Unlike other parts of the country where COVID-19 cases in children are escalating, Dr. Bradley attributes the low rates in San Diego to the high number of adults who’ve been vaccinated.
To date, 72% of eligible San Diegans are now fully vaccinated.
“If there’s widespread COVID in the adult community, we will be seeing it in children as we are now. So if we get more of the adults vaccinated, then they’ll be less of a source of COVID to infect children,” Bradley said.
Among the eight admitted to Rady Children’s last week, none developed serious symptoms and left the hospital within a day. One of the patients was 2 years old, but most were over 12. The hospital accepts patients up to 20 years old.
But with school having started or soon to begin in many districts, there is concern that rates among children could escalate.
Dr. Bradley said the solution is face masks, and he’s a strong advocate of face masks in school.
“If they wear masks, any child with even mild symptomatic disease, or asymptomatic disease, will not be able to spread it. And if they can’t spread it to other children, those kids can’t take it home and infect their parents, their grandparents,” said Bradley.

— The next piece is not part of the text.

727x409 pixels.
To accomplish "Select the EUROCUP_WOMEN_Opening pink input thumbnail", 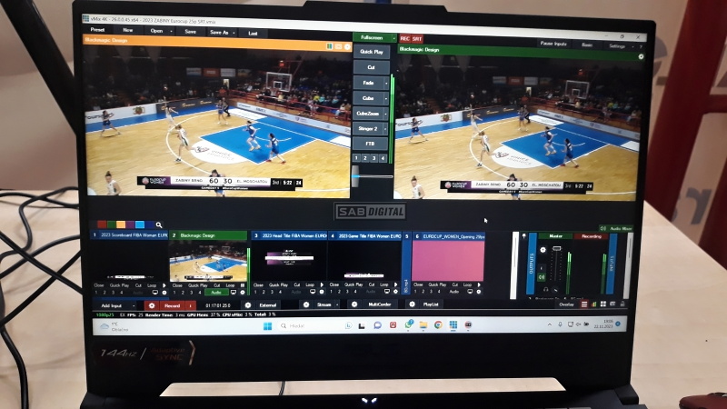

Bradley is well aware of the “Let Them Breathe” movement and parents who reject the effectiveness of masks.
“I’m sorry. The science is really clear and everyone who studied this prospectively and in an appropriate scientific way comes to the same conclusion. Masks work. They’re not 100%, and kids will be taking off their mask. I mean, they’re not 100, but they work, they don’t cause disease. They’re safe,” said Bradley.
“I actually don’t understand why these people don’t think that masks aren’t safe and they’re not protecting us from more spread of COVID in the community,” he added.